On June 23, 2025, the Company issued a press release announcing the election of each of Mr. Adams and Ms. Cummins, and resignations of Ms. Marshall, Mr. McCourt, and Mr. Tani. A copy of the press release is furnished as Exhibit 99.1 to this report.

 

The information furnished pursuant to this Item 7.01 (including Exhibit 99.1 hereto), shall not be deemed “filed” for purposes of Section 18 of the Exchange Act, or otherwise subject to the liabilities of that section, nor shall it be deemed incorporated by reference into any filing under the Exchange Act or the Securities Act, except as expressly set forth by specific reference in such a filing.

 

Forward-Looking Statements

 

The press release attached as Exhibit 99.1 hereto and the statements contained therein include “forward-looking statements” within the meaning of Section 27A of the Securities Act and Section 21E of the Exchange Act, which statements involve substantial risks and uncertainties. Forward-looking statements generally relate to future events or the Company’s future financial or operating performance. In some cases, you can identify these statements because they contain words such as “may,” “will,” “believes,” “expects,” “anticipates,” “estimates,” “projects,” “intends,” “should,” “seeks,” “future,” “continue,” “plan,” “target,” “predict,” “potential,” or the negative of such terms, or other comparable terminology that concern the Company’s expectations, strategy, plans, or intentions. Forward-looking statements relating to expectations about future results or events are based upon information available to the Company as of today’s date and are not guarantees of the future performance of the Company, and actual results may vary materially from the results and expectations discussed. Forward-looking statements include, but are not limited to, the Company’s expectations regarding synergies from its acquired businesses, its financial position and operating performance, its expectations regarding its business initiatives, the Company’s expectations about its operating performance, trends in its business, the effectiveness of its growth strategies, its market opportunities, and demand for its products and services in general. The Company’s expectations and beliefs regarding these matters may not materialize, and actual results in future periods are subject to risks and uncertainties that could cause actual results to differ materially from those projected, including risks and uncertainties described in the section titled “Risk Factors” in the Company’s periodic reports with the Securities and Exchange Commission. All subsequent written and oral forward-looking statements concerning the Company or other matters and attributable to the Company or any person acting on its behalf are expressly qualified in their entirety by the cautionary statements above.
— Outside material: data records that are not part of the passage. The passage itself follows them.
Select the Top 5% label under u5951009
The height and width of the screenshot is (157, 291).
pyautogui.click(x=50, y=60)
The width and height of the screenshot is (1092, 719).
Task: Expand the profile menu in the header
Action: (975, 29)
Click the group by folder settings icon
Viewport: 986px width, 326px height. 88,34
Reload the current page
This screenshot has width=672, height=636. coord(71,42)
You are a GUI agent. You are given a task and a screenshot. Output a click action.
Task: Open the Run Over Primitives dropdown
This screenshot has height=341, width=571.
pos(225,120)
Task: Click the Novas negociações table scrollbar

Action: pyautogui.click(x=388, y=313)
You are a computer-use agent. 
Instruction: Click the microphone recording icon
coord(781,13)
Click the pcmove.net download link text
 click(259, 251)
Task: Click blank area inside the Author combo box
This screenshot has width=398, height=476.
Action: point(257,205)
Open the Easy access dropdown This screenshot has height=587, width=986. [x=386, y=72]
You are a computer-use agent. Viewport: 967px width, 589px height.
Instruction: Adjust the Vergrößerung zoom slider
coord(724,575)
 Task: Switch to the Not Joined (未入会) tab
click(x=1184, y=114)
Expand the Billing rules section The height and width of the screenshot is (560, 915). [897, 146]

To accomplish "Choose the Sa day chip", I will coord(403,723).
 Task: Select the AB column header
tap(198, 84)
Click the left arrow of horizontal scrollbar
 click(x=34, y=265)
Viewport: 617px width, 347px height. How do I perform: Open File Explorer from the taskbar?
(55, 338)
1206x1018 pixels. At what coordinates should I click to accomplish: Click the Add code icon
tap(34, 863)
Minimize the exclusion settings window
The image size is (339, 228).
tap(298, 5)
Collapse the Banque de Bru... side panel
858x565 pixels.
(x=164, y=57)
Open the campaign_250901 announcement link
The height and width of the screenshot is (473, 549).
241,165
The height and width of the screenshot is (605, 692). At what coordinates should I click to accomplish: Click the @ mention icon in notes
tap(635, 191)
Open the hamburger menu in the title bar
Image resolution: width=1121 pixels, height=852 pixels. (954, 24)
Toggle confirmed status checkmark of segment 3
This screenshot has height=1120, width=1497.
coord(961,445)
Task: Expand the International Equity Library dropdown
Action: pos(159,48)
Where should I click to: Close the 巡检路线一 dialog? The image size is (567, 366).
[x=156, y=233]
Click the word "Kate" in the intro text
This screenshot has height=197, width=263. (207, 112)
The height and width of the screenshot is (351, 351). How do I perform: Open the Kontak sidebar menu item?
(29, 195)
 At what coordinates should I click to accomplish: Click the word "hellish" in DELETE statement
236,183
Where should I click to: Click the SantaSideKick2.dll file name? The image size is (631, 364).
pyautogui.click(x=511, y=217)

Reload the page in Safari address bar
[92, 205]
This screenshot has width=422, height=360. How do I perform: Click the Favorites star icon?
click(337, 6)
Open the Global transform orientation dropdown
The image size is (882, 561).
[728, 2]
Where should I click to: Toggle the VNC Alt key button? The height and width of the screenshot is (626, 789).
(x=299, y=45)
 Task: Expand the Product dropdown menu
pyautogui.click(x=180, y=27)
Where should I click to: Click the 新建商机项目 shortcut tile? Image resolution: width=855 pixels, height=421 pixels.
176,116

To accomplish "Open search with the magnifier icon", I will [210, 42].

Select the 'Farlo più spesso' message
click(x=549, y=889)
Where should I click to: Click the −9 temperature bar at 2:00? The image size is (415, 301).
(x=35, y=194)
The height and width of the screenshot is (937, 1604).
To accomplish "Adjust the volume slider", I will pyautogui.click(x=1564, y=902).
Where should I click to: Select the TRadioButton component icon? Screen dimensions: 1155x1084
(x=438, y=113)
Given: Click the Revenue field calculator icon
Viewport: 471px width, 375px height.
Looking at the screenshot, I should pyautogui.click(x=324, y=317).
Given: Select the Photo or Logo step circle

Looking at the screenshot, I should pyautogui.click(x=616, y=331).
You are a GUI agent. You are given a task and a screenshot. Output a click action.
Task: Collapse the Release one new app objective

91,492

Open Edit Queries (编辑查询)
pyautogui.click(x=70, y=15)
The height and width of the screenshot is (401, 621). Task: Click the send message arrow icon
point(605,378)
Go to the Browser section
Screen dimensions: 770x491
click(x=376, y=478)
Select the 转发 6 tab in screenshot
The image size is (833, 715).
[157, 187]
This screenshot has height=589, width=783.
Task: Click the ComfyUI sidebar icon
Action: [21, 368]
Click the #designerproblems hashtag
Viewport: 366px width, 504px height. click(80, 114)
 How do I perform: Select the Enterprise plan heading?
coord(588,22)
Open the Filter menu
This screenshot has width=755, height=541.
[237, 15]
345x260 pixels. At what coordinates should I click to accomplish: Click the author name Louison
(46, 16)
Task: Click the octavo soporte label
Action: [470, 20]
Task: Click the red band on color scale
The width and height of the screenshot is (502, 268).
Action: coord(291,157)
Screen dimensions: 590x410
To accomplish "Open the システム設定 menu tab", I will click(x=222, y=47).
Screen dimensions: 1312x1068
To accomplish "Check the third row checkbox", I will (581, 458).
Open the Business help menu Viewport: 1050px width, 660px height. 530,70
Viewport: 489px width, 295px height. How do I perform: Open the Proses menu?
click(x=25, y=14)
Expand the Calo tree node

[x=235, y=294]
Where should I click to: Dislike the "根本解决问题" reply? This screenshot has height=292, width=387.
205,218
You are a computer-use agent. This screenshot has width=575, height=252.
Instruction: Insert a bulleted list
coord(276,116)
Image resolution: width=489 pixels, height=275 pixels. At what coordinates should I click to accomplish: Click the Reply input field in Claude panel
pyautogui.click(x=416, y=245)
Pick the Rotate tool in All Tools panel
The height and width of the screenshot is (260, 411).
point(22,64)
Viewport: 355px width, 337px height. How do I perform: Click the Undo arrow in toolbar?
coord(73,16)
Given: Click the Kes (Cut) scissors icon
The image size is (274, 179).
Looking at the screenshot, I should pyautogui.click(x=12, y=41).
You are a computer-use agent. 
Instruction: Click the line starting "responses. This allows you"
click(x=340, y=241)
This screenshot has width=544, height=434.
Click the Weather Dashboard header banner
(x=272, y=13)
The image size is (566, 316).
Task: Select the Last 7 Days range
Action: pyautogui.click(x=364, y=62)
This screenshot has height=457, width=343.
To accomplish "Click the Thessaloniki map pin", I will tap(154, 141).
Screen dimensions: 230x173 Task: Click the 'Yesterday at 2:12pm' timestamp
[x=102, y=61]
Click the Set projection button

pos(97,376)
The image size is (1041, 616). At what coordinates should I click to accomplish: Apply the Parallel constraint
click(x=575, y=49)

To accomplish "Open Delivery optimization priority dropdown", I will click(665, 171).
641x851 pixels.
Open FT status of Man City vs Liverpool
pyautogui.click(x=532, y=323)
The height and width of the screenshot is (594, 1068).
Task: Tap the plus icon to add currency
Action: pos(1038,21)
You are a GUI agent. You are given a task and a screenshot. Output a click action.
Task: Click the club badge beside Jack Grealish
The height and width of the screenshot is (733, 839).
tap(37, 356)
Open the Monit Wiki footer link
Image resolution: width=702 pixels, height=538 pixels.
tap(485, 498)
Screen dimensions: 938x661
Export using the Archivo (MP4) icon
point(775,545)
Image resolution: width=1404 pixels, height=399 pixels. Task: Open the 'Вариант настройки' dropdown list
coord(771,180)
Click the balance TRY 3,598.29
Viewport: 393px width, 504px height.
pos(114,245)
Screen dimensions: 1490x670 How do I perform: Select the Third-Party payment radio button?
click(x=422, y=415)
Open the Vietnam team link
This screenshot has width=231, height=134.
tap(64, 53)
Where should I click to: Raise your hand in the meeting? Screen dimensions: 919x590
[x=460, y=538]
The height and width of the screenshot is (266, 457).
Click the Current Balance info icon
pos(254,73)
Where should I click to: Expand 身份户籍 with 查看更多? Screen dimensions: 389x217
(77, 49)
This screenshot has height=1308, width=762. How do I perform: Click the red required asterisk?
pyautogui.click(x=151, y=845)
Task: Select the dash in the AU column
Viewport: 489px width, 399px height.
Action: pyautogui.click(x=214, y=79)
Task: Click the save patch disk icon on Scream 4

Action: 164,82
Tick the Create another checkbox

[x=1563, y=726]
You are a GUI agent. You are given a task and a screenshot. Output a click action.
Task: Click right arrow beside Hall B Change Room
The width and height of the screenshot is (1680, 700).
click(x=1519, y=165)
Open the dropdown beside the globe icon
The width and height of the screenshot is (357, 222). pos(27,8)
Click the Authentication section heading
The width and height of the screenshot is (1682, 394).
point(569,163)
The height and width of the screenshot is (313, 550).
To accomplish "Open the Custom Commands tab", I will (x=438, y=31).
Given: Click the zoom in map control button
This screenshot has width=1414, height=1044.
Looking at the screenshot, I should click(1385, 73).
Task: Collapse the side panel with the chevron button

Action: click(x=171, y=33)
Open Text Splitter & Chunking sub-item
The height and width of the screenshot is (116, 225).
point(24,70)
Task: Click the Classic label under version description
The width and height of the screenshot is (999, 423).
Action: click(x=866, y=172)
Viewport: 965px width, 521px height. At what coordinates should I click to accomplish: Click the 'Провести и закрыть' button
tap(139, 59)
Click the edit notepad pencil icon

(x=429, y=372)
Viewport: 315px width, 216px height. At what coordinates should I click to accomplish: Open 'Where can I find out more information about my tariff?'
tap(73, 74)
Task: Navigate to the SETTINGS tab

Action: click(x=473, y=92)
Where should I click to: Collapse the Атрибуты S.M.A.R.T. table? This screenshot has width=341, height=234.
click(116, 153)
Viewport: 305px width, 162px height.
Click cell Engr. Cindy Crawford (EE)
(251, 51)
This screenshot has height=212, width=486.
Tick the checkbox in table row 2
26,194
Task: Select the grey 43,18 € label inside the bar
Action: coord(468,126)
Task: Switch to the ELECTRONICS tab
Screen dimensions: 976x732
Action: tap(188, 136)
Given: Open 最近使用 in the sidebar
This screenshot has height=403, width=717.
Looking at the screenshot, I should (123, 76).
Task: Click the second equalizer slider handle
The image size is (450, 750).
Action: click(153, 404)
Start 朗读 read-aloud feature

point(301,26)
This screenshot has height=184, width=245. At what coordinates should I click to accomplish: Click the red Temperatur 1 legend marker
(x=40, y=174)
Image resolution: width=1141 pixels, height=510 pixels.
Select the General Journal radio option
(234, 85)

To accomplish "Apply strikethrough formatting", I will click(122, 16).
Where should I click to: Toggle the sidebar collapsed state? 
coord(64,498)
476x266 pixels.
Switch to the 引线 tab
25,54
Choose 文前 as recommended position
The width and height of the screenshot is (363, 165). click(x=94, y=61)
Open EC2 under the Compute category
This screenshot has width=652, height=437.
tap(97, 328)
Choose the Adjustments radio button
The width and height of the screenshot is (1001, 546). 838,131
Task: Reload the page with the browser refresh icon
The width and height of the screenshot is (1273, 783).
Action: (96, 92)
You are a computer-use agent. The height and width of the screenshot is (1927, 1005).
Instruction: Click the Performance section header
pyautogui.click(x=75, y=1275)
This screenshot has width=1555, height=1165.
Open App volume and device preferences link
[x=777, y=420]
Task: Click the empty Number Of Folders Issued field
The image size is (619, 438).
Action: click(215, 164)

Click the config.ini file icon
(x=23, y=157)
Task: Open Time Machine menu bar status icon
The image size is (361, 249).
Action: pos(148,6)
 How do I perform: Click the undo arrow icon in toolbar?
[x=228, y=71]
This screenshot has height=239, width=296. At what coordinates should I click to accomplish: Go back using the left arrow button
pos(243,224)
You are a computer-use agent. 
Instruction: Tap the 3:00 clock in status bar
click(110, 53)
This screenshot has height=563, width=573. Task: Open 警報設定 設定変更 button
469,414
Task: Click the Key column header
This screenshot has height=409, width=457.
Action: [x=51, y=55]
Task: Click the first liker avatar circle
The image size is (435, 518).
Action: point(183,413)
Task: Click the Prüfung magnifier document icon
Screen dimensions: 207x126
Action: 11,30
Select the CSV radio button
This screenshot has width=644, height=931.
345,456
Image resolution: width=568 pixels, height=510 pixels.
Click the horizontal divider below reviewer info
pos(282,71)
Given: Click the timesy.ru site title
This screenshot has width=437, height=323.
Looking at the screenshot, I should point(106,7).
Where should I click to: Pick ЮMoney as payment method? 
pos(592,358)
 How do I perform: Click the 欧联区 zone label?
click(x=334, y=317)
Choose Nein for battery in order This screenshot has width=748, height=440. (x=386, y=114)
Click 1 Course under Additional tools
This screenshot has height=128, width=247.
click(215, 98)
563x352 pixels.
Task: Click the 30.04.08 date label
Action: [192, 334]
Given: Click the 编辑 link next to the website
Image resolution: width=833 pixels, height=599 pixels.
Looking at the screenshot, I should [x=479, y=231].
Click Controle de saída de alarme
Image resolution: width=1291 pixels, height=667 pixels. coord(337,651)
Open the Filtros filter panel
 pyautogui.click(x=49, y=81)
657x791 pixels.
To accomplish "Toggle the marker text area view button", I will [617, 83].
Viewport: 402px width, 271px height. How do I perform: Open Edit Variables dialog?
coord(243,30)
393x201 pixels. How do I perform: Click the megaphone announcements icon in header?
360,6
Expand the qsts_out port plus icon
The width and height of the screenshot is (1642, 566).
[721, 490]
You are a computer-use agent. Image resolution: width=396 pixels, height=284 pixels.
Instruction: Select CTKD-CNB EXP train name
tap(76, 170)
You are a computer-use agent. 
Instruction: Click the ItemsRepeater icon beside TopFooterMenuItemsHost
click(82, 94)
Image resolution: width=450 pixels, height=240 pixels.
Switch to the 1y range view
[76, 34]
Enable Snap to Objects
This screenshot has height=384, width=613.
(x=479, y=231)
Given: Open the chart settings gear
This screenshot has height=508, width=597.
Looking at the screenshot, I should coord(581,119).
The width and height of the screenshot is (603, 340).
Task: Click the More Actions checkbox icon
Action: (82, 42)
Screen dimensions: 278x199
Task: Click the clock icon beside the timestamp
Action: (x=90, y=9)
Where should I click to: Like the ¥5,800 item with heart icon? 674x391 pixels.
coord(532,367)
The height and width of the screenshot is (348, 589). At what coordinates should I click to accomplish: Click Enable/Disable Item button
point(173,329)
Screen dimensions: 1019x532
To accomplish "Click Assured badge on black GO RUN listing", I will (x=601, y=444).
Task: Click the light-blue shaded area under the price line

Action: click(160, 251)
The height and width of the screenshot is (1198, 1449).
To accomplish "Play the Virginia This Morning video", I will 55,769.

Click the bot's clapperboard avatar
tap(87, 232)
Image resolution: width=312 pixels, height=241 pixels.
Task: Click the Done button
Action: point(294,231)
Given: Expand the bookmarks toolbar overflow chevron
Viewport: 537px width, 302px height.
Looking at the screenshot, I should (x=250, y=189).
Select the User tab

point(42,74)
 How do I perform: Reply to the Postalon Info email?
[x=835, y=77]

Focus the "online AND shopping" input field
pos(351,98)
The Company does not undertake any obligation to publicly update any of these forward-looking statements to reflect events or circumstances that may arise after the date hereof, except as required by law.

 

Item 9.01. Financial Statements and Exhibits.

 

(d) Exhibits

 

Exhibit No.   Description of Exhibit
10.1   Form of Independent Director Agreement
10.2   Form of Indemnification Agreement (incorporated by reference to Exhibit 10.14 to Annual Report on Form 10-K filed on March 28, 2024)
99.1   Press release dated June 23, 2025
104   Cover Page Interactive Data File (embedded within the Inline XBRL document)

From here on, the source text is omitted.